Acute myeloid leukemia (AML) is a genetically heterogeneous malignancy characterized by the expansion of hematopoietic stem/progenitor cells (HPCs) blocked at different stages of maturation/differentiation. The poor outcome of AMLs necessitates therapeutic improvement. In AML, genes encoding for myeloid transcription factors, signaling receptors regulating cell proliferation, and epigenetic modifiers can be mutated by somatically acquired genetic mutations or altered by chromosomal translocations. These mutations modify chromatin organization at genes sites regulating HPCs proliferation, terminal differentiation, and DNA repair, contributing to the development and progression of the disease. The reversibility of the epigenetic modifications by drug treatment makes epigenetic changes attractive targets for AML therapeutic intervention. Recent findings underline increased DNA damage and abnormalities in the DNA damage response (DDR) as a critical feature of AML blasts. The DDR preserves cell integrity and must be tightly coordinated with DNA methylation and chromatin remodeling to ensure the accessibility to the DNA of transcription factors and repair enzymes.
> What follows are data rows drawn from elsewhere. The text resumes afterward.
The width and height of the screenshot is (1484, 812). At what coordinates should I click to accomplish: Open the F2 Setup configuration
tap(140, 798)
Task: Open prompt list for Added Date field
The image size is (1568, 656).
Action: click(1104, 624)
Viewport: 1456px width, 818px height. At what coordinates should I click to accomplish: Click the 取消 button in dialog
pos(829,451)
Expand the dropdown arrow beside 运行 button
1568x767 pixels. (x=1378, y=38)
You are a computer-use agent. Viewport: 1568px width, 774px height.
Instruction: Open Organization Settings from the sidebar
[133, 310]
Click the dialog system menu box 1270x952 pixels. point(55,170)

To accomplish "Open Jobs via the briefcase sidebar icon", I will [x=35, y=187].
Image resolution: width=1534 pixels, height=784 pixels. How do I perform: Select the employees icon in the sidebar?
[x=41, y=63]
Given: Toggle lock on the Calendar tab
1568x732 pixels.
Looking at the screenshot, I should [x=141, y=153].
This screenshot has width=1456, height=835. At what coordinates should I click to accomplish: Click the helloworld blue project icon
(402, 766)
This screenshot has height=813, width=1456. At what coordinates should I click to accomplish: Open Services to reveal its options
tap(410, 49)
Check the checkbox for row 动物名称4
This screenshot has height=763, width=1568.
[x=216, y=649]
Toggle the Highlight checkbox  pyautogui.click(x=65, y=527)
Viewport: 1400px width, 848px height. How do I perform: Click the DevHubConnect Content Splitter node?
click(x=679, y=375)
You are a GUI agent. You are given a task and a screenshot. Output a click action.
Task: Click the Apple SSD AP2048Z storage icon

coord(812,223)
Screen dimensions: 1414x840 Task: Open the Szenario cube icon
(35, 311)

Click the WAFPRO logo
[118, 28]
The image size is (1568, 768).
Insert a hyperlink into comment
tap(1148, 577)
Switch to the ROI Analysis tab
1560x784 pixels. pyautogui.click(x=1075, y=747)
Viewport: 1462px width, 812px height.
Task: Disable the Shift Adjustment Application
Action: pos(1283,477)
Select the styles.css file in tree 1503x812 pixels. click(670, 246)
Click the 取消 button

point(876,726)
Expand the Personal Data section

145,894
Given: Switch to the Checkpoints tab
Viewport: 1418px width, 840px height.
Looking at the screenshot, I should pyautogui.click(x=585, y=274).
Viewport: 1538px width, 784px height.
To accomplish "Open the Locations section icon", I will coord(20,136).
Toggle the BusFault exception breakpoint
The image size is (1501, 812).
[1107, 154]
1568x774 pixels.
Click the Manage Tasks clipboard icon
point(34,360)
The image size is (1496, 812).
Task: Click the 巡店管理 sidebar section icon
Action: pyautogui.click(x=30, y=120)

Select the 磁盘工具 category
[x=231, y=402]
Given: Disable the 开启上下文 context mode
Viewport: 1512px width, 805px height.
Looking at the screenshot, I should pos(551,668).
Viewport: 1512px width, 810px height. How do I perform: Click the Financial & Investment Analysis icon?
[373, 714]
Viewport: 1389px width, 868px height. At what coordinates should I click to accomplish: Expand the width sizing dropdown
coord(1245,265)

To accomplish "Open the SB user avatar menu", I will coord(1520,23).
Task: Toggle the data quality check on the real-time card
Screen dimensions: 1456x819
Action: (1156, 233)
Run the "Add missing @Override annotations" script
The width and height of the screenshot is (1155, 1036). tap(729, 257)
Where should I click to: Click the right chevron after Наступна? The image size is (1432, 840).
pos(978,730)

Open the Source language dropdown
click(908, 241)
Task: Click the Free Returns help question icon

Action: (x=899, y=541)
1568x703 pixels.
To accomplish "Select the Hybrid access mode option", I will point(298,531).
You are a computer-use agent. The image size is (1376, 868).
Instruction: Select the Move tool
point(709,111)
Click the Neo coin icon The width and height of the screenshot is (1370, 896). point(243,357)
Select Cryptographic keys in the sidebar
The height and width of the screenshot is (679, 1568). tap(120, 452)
A crucial role in these events is played by the ataxia telangiectasia mutated (ATM) and ataxia telangiectasia and Rad3-related protein (ATR) kinases, which are hyperactive in AML. Based on these findings, we hypothesize the inhibition of DNA damage kinases as an alternative or complementary strategy for the differentiation treatment of AML as it leads to a reduced ability to repair the DNA damage, and to the inhibition of specific epigenetic modifiers whose function is altered in leukemic cells. © 2018 IUBMB Life, 70(11):1057-1066, 2018.
Keywords: DNA damage response kinases; acute myeloid leukemia; cell differentiation; chromatin remodeling.
© 2018 International Union of Biochemistry and Molecular Biology.